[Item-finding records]

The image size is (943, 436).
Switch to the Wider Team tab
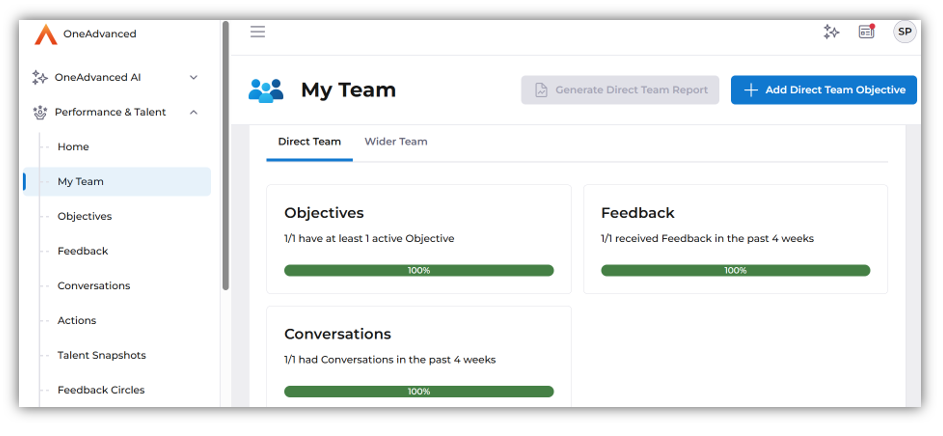click(396, 142)
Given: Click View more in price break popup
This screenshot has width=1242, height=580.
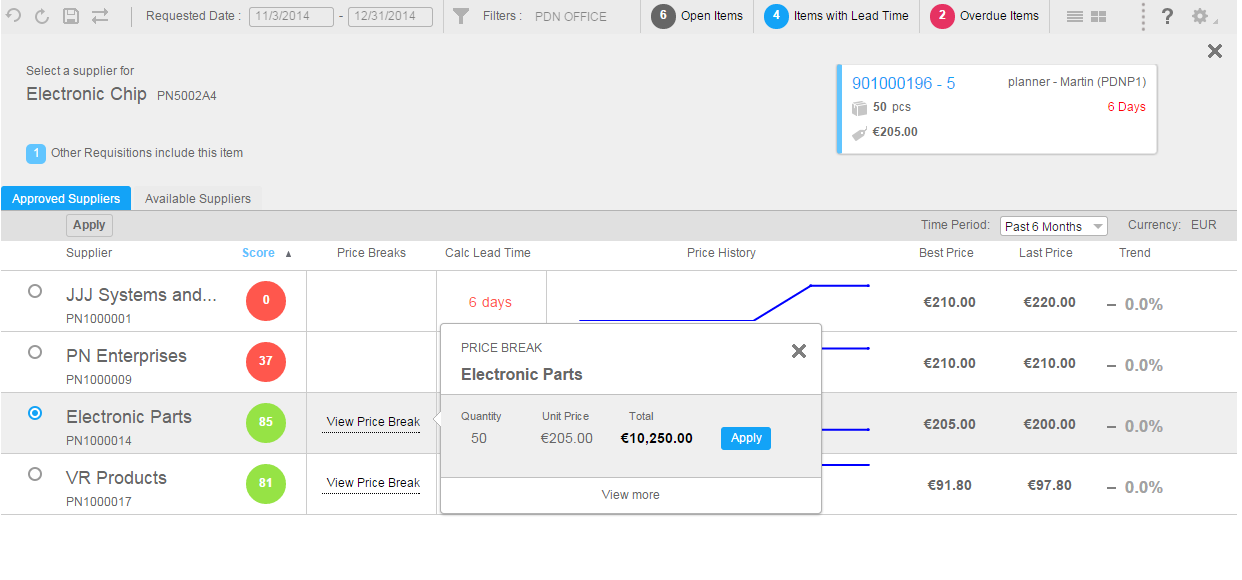Looking at the screenshot, I should pyautogui.click(x=630, y=495).
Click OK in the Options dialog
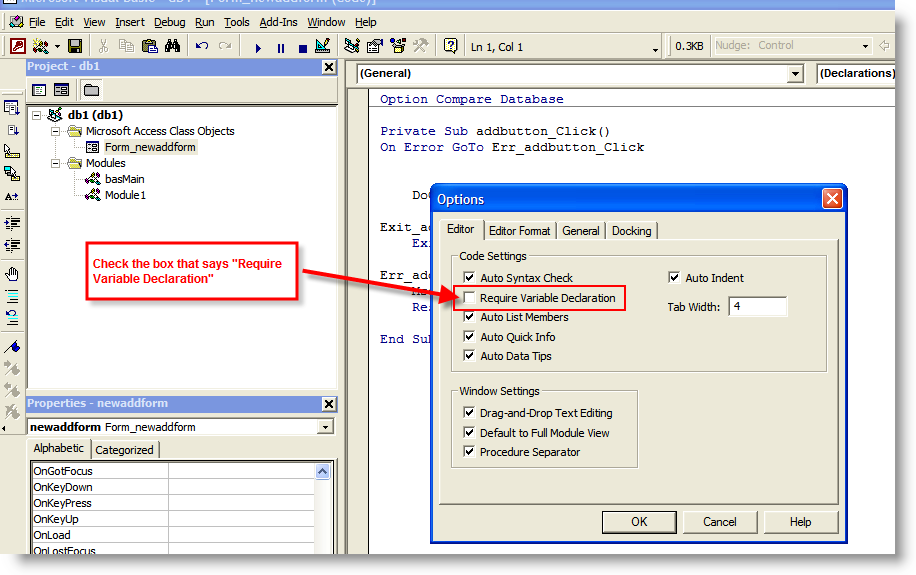Image resolution: width=916 pixels, height=575 pixels. 639,521
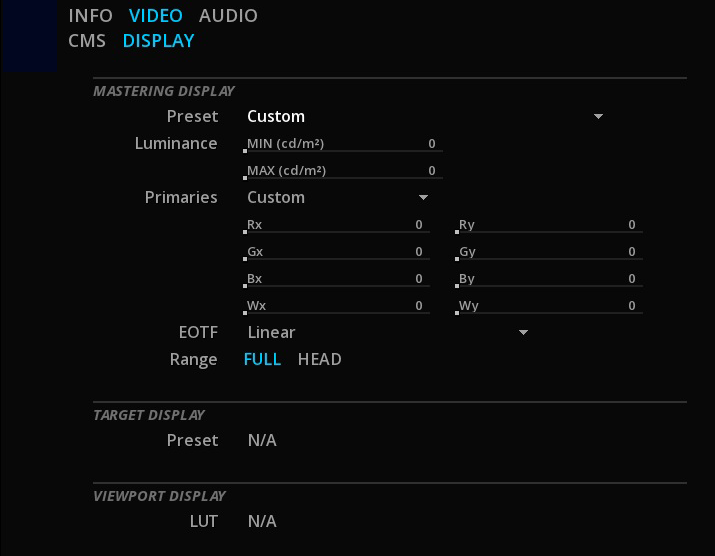Select the Rx primaries value field

337,225
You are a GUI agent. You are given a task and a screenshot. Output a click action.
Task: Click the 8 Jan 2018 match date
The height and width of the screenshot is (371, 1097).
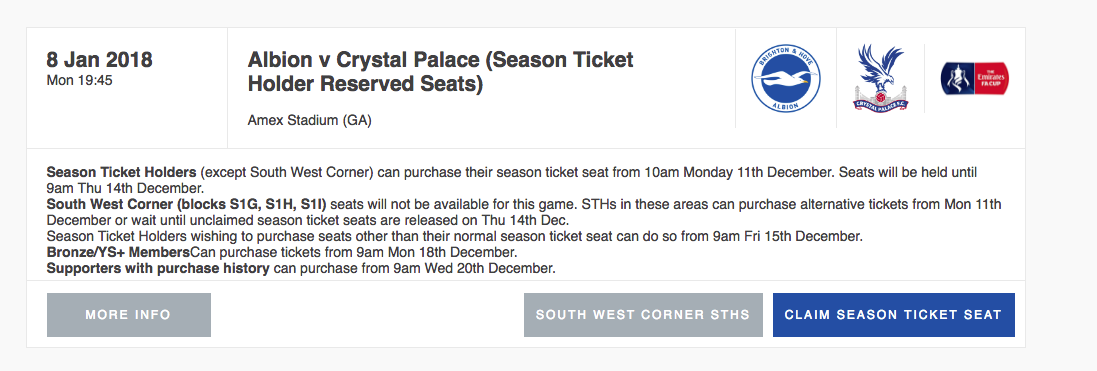click(99, 60)
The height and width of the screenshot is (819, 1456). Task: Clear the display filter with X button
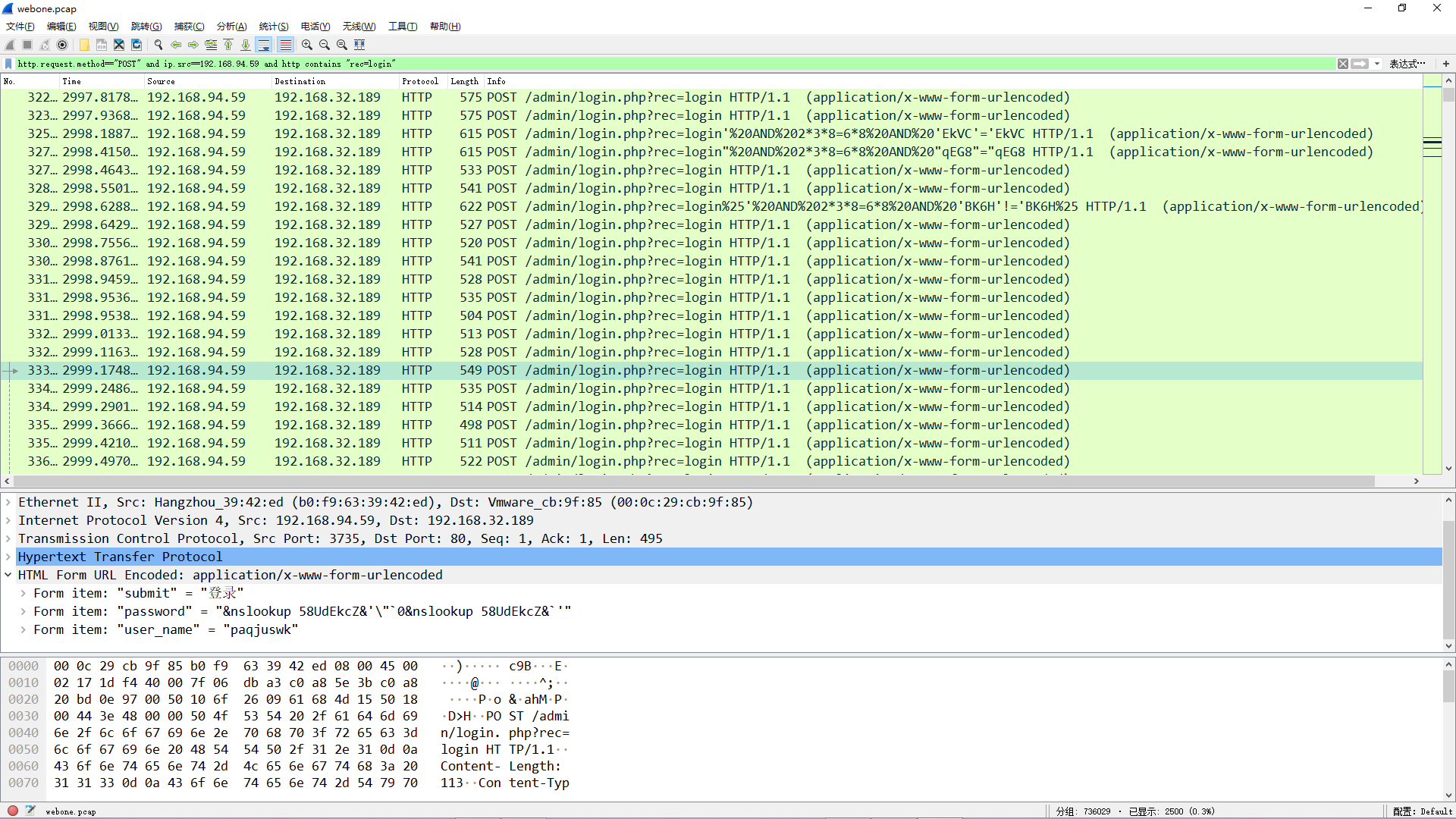[x=1342, y=64]
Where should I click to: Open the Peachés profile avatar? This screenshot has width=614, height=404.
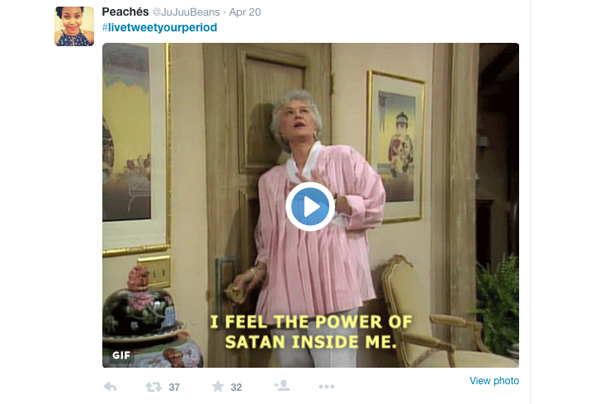click(x=74, y=26)
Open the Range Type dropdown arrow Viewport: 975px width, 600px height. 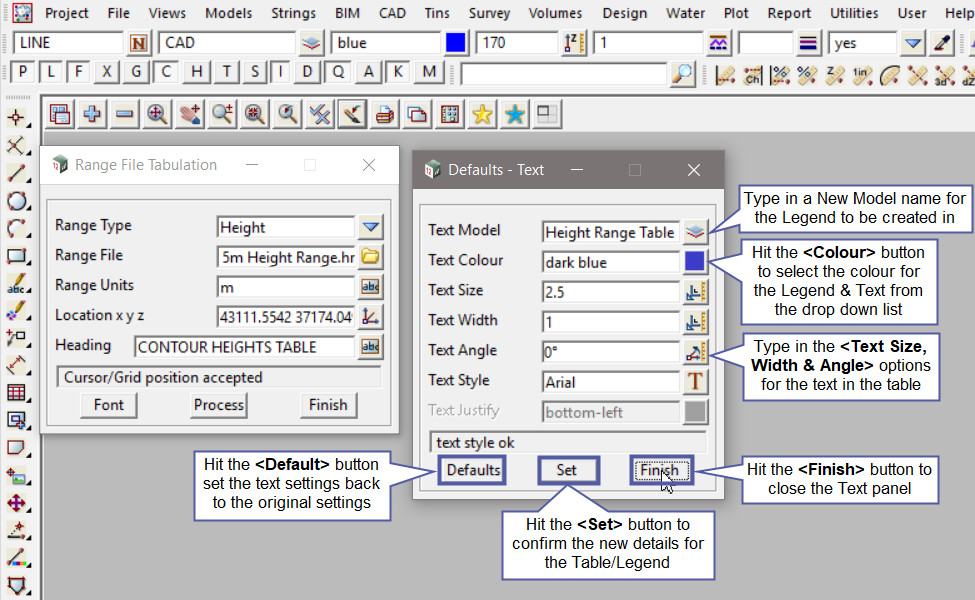point(371,227)
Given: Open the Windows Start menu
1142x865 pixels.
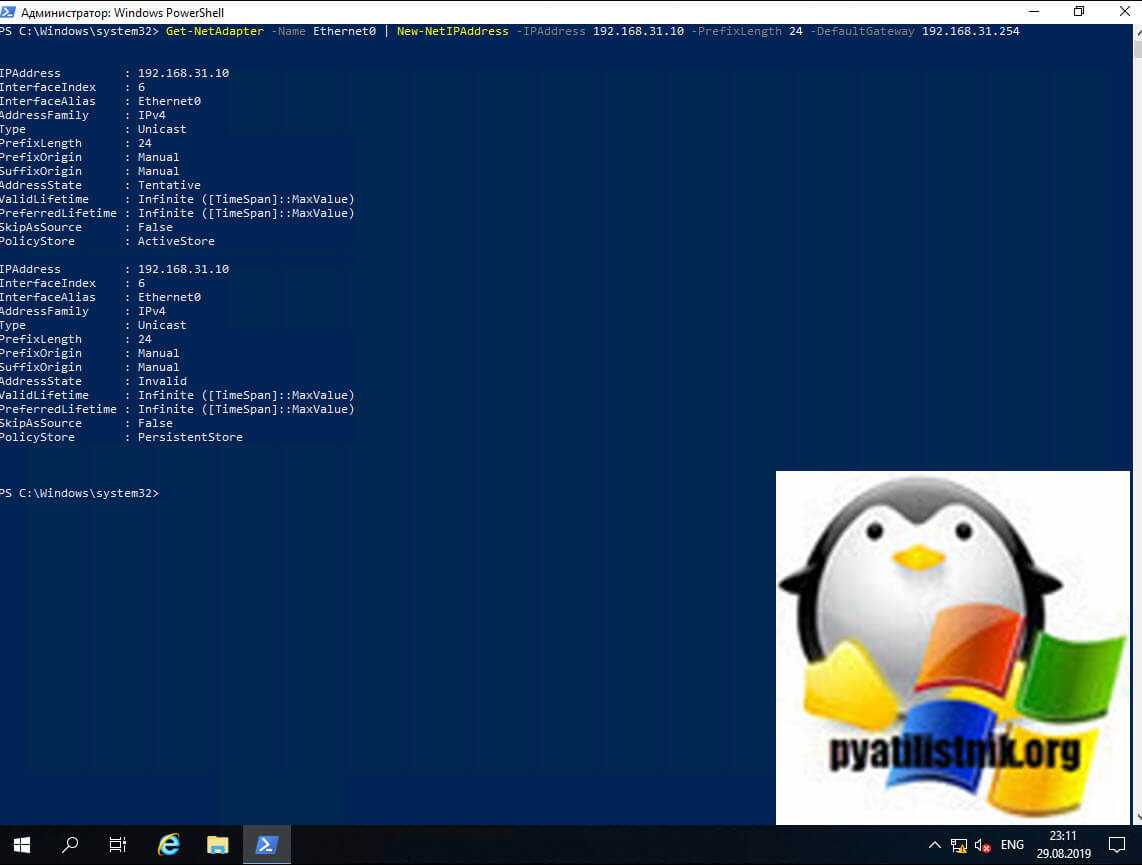Looking at the screenshot, I should click(x=21, y=845).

## Set problem
Substitute "Settings app" for "Start menu" in the listing, from the line with "Given: Open the Windows Start menu" through the end of the listing, and write those lines out again with everything else unchanged. Leave the pictures out of your answer.

## Exercise output
Given: Open the Windows Settings app
1142x865 pixels.
Looking at the screenshot, I should click(x=21, y=845).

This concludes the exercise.